Proriol series to bivariate Chebyshev series (`tri2cheb`) with (α, β, γ) = (0, 0, 0)

Degree	63	127	255	511	1023	2047	4095	8191
Forward	0.000063	0.000300	0.001048	0.003886	0.019123	0.113299	0.699465	4.555086
Backward	0.000065	0.000289	0.000987	0.003837	0.019529	0.114718	0.699051	4.697958
ϵ₂	2.30e-15	3.94e-15	8.14e-15	1.68e-14	3.55e-14	7.30e-14	1.44e-13	2.97e-13
ϵ_∞	1.09e-14	1.84e-14	5.49e-14	1.49e-13	9.06e-13	1.95e-12	3.73e-12	1.05e-11

The error growth rate is significantly reduced if (α, β, γ) = (-0.5, -0.5, -0.5).

Generalized Zernike series to Chebyshev×Fourier series (`disk2cxf`) with (α, β) = (0, 0)

Degree	63	127	255	511	1023	2047	4095	8191
Forward	0.000209	0.001077	0.003618	0.013243	0.064321	0.369272	2.182001	16.15872
Backward	0.000208	0.001027	0.003487	0.012903	0.064544	0.372493	2.191747	16.43340
ϵ₂	7.60e-16	9.35e-16	1.31e-15	1.84e-15	2.56e-15	3.59e-15	5.05e-15	7.15e-15
ϵ_∞	1.78e-15	2.66e-15	5.33e-15	7.11e-15	1.27e-14	1.79e-14	2.91e-14	1.66e-13

Rotation of a spherical harmonic series (`sph_rotation`) with ZYZ Euler angles (α, β, γ) = (0.1, 0.2, 0.3)

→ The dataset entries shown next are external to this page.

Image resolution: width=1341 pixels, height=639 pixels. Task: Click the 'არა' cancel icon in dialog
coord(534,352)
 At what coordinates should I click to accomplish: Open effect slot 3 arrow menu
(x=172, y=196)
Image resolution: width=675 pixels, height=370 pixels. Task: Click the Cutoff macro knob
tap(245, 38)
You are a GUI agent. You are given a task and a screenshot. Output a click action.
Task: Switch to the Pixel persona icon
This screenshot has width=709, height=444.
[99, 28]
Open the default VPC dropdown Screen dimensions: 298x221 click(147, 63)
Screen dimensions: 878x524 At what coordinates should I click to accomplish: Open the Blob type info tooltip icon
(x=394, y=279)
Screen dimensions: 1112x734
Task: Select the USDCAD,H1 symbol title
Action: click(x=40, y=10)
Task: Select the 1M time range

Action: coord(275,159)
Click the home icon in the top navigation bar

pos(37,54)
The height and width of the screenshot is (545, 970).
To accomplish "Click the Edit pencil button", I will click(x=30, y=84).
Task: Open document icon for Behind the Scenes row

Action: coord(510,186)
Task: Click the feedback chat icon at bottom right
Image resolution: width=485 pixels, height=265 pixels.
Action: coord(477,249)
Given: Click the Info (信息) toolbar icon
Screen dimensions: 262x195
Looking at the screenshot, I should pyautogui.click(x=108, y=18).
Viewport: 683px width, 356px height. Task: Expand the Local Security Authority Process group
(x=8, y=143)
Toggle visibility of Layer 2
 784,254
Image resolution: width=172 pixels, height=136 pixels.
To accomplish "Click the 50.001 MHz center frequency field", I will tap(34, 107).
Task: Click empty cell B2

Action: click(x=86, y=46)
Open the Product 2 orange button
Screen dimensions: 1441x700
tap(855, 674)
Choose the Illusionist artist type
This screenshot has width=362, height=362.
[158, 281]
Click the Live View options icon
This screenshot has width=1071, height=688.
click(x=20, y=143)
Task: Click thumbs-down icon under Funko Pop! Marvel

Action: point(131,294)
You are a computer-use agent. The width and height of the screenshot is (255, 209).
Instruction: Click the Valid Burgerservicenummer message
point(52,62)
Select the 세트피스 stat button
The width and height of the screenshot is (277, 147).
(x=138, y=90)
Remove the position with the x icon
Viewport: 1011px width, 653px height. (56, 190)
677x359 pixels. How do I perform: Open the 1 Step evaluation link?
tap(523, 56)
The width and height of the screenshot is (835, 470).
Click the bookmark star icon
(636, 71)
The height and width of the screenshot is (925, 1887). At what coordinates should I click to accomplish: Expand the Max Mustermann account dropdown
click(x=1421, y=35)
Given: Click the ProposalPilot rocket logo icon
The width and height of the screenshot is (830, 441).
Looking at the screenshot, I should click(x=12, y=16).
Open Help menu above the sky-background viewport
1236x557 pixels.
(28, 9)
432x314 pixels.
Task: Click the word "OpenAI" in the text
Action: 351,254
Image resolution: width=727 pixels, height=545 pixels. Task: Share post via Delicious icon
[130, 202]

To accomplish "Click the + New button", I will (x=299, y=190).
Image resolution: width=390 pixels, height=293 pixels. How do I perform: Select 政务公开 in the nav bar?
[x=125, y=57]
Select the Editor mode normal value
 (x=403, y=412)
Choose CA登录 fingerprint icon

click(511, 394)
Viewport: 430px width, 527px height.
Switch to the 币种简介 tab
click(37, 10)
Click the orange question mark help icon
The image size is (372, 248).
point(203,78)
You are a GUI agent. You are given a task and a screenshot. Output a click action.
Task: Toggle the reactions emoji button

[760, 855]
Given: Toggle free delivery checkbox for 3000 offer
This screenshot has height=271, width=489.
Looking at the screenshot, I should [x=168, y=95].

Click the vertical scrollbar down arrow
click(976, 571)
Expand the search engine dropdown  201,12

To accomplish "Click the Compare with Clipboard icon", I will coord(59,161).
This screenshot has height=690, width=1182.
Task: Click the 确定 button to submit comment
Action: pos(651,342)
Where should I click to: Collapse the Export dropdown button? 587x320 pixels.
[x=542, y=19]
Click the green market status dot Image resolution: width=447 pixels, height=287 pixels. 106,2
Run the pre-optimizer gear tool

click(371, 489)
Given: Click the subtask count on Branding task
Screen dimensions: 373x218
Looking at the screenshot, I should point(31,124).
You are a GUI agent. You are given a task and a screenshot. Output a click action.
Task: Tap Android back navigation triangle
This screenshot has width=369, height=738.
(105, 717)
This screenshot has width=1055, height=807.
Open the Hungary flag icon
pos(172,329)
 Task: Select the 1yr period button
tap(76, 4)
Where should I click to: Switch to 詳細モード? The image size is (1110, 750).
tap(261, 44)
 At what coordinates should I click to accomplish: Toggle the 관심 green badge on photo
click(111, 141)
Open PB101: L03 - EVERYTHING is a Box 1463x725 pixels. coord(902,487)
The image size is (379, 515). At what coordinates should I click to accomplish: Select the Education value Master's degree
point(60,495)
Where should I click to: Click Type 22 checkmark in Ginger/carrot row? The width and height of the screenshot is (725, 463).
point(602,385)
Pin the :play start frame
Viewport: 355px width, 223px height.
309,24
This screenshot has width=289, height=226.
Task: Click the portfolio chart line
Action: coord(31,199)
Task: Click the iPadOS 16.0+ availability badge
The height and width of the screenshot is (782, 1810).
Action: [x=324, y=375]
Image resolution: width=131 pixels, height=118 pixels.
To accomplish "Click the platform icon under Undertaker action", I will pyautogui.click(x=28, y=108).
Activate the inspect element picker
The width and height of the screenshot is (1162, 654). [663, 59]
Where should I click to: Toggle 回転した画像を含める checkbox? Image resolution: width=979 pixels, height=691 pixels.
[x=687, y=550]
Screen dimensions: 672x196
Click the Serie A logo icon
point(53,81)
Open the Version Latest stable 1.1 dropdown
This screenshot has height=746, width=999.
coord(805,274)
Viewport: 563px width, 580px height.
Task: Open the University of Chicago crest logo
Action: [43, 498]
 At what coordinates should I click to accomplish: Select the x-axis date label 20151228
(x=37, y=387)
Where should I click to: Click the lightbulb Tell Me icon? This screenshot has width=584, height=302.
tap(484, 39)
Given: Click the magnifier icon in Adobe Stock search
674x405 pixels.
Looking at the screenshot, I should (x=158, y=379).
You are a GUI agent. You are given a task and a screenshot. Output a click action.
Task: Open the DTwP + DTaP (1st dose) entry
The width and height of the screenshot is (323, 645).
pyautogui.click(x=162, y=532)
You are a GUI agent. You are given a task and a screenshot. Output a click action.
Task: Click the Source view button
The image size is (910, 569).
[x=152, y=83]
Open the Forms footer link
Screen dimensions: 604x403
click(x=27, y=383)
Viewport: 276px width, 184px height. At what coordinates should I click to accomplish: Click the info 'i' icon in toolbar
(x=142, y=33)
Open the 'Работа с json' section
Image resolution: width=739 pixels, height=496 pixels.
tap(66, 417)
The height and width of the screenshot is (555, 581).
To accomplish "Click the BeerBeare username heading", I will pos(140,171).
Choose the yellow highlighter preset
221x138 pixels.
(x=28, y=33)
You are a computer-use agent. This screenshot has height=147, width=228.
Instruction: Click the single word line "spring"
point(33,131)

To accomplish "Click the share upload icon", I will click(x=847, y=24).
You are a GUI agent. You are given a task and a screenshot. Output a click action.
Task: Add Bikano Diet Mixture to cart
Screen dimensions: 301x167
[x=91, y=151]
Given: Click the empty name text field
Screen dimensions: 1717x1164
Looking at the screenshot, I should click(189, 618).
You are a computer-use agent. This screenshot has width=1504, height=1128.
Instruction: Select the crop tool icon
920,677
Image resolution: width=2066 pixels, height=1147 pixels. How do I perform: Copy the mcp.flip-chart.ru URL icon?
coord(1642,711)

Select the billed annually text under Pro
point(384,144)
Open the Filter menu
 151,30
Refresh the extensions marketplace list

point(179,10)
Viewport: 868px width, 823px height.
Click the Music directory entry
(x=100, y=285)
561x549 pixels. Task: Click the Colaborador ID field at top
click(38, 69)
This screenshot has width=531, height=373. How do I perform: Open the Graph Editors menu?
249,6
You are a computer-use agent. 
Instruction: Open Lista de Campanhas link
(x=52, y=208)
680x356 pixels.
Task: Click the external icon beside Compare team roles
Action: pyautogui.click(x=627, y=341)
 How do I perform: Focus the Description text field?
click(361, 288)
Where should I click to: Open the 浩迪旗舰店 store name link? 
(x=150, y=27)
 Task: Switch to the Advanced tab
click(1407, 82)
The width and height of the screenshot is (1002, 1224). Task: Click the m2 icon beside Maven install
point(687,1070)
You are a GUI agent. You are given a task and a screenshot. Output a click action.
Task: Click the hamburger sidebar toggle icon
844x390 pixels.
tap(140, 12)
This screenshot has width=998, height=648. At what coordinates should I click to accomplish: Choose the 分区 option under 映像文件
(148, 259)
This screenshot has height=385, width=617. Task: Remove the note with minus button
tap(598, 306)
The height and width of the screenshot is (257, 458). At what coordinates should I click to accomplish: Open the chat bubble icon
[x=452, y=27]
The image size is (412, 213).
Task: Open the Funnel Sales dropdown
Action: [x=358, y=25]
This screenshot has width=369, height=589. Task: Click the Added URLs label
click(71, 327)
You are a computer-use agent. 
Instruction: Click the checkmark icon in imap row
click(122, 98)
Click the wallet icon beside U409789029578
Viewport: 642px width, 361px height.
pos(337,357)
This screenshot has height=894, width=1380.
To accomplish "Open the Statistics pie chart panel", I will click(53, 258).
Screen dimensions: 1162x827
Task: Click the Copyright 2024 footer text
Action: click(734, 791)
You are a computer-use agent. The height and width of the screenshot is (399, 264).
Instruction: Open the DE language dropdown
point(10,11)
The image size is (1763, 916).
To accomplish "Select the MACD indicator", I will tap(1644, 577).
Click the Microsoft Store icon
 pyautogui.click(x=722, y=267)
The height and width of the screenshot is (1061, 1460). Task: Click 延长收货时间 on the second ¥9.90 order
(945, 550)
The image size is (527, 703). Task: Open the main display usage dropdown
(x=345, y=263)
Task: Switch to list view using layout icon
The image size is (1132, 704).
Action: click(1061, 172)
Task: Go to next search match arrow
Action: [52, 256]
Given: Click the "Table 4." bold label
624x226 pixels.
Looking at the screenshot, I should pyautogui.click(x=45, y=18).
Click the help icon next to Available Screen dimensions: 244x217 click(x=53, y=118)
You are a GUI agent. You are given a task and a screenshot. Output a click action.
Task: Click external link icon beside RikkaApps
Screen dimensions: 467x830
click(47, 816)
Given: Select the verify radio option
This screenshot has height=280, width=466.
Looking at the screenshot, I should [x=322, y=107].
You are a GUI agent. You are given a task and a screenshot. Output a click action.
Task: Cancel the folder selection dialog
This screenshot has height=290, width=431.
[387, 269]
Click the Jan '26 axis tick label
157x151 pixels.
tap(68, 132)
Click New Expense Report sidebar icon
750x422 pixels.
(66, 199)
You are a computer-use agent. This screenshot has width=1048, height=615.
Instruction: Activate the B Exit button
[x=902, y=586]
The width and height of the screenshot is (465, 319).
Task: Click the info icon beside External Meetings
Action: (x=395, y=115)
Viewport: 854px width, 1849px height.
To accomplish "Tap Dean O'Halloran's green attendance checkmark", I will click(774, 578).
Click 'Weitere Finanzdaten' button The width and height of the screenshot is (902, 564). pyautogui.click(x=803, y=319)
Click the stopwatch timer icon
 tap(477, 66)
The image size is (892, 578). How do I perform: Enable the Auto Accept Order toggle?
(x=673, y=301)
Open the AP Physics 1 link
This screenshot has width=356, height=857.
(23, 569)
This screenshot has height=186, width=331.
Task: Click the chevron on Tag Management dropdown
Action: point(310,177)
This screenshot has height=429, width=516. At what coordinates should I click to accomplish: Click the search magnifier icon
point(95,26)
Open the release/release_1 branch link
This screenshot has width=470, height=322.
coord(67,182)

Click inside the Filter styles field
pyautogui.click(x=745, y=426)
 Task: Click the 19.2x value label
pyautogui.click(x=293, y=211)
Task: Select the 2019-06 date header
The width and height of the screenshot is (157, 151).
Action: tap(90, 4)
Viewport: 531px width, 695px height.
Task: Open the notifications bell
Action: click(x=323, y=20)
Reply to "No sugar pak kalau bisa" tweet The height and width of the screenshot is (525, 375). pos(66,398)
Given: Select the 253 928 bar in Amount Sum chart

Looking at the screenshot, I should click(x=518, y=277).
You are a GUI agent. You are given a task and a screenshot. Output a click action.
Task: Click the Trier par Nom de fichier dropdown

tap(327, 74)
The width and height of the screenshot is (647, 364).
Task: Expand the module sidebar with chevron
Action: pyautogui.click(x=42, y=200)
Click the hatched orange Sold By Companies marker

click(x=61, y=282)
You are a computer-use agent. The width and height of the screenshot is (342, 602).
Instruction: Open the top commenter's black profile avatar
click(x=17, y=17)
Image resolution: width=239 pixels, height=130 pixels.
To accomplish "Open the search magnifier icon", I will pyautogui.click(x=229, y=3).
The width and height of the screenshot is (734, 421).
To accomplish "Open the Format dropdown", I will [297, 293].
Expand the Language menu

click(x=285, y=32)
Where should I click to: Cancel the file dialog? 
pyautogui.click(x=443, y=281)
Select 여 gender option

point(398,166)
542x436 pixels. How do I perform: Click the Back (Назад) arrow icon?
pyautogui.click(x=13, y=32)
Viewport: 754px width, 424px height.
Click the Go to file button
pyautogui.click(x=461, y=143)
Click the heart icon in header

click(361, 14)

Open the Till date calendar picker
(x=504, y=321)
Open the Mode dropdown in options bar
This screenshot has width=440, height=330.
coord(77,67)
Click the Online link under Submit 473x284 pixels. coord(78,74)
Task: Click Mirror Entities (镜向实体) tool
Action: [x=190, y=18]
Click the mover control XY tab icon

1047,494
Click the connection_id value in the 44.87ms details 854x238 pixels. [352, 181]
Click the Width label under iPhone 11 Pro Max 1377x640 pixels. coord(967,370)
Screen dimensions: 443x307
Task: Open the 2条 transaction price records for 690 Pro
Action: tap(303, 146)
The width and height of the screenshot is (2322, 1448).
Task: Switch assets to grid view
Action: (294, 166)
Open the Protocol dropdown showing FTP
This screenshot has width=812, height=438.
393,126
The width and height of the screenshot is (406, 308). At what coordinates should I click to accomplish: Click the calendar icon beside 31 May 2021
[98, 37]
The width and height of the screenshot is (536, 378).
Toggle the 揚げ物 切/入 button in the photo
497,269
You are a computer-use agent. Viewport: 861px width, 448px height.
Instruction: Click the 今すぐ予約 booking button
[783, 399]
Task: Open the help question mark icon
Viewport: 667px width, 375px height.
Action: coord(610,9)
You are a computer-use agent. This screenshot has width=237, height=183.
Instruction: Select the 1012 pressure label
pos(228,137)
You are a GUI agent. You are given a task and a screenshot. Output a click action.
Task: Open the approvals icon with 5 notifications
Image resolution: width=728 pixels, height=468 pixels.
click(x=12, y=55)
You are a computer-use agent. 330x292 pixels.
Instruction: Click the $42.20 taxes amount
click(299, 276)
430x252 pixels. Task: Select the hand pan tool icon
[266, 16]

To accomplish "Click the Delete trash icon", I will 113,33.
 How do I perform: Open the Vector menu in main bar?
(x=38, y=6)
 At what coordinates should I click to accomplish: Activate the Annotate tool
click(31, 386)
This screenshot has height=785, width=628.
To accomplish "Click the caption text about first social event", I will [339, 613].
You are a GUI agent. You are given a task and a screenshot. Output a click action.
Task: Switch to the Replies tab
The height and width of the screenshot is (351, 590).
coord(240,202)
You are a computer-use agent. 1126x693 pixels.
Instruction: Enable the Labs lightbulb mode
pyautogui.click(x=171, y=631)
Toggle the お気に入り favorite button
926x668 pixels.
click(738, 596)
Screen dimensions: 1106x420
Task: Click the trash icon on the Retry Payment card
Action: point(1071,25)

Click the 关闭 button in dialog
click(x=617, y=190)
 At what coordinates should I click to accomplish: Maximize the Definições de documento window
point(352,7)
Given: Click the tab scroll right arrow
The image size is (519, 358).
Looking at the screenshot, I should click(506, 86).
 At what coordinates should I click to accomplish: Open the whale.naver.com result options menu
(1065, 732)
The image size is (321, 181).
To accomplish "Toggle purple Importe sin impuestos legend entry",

Degree	63	127	255	511	1023	2047	4095	8191
Time	0.000141	0.000453	0.001598	0.006742	0.031256	0.170632	1.082894	10.35029
ϵ₂	7.75e-15	8.29e-15	1.08e-14	1.77e-14	2.93e-14	5.12e-14	1.09e-13	1.87e-13
ϵ_∞	1.47e-14	2.55e-14	8.01e-14	2.59e-13	7.36e-13	2.45e-12	6.74e-12	1.55e-11

References

[1] J. Molina and R. M. Slevinsky. A rapid and well-conditioned algorithm for the Helmholtz–Hodge decomposition of vector fields on the sphere, arXiv:1809.04555, 2018.

[2] S. Olver, R. M. Slevinsky, and A. Townsend. Fast algorithms using orthogonal polynomials, Acta Numerica, 29:573—699, 2020.

[3] R. M. Slevinsky. Fast and backward stable transforms between spherical harmonic expansions and bivariate Fourier series, Appl. Comput. Harmon. Anal., 47:585—606, 2019.

[4] R. M. Slevinsky, Conquering the pre-computation in two-dimensional harmonic polynomial transforms, arXiv:1711.07866, 2017.